Bruxelles, 27/01/2011 (Agence Europe) - L'UE persiste et signe: Alassane Ouattara est le seul vainqueur des élections présidentielles du 28 novembre en Côte d'Ivoire, quoi qu'en disent Laurent Gbagbo qui s'accroche au pouvoir et ses partisans. Le rapport final de la mission d'observation électorale de l'UE est sans appel. Selon l'eurodéputé Cristian Dan Preda (PPE, roumain), observateur en chef qui a présenté ce rapport mardi 25 janvier à Bruxelles, lors d'une réunion conjointe des commissions du Développement et des Affaires étrangères du Parlement européen, le scrutin est 'correct', les résultats sont 'crédibles' et ne nécessitent aucunement un recomptage des voix.

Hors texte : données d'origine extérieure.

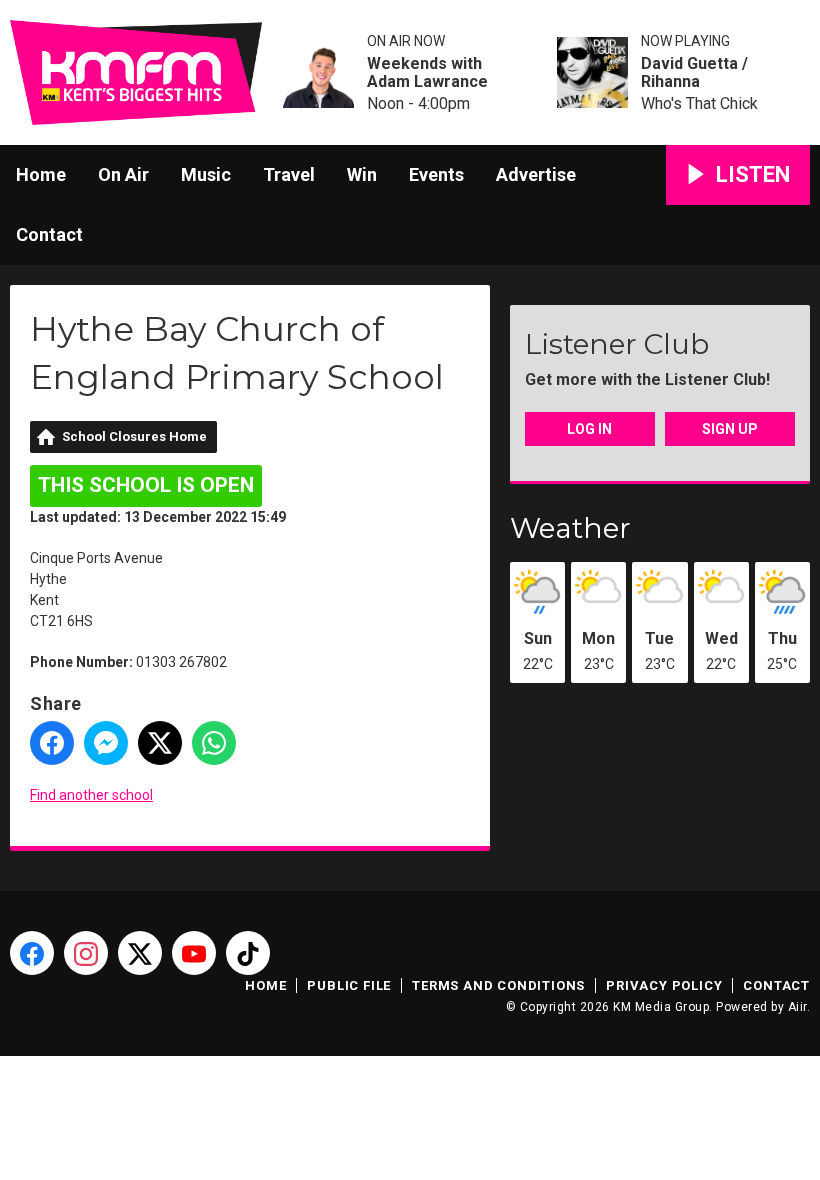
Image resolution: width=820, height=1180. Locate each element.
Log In (589, 429)
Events (436, 174)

« Il y a eu certaines irrégularités dans l'organisation, ci où là des incidents, mais l'évaluation du scrutin permet de conclure que les élections se sont déroulées dans de bonnes conditions », a assuré M. Preda à la presse, en faisant état 'd'appréciations positives dans 95% des bureaux de votes'. Et d'ajouter: « Le scrutin est correct. Les résultats annoncés sont crédibles. La certification du processus [par l'ONU] correspond à ce que nous aussi avons pu voir sur le terrain. La décision du Conseil constitutionnel est une infraction à la loi ivoirienne, même un excès de pouvoir car la loi ne lui permet pas d'annuler une partie des résultats ». Or, le Conseil constitutionnel a modifié le résultat en annulant les résultats favorables à l'un des compétiteurs (16 % des voix) sans 'logique d'enquête ou d'identification des fraudes', mais dans 'une logique de négation'. Étant donné que la différence entre les scores proclamés par la commission électorale indépendante est de 400 000 voix (54% contre 46%),« je dirais qu'un recomptage n'est pas du tout nécessaire », a ajouté M. Preda estimant que le problème tient à « la gestion du scrutin par l'un des compétiteurs. Le seul qui ne veut pas accepter, c'est le Conseil constitutionnel, à la demande de M. Gbagbo ».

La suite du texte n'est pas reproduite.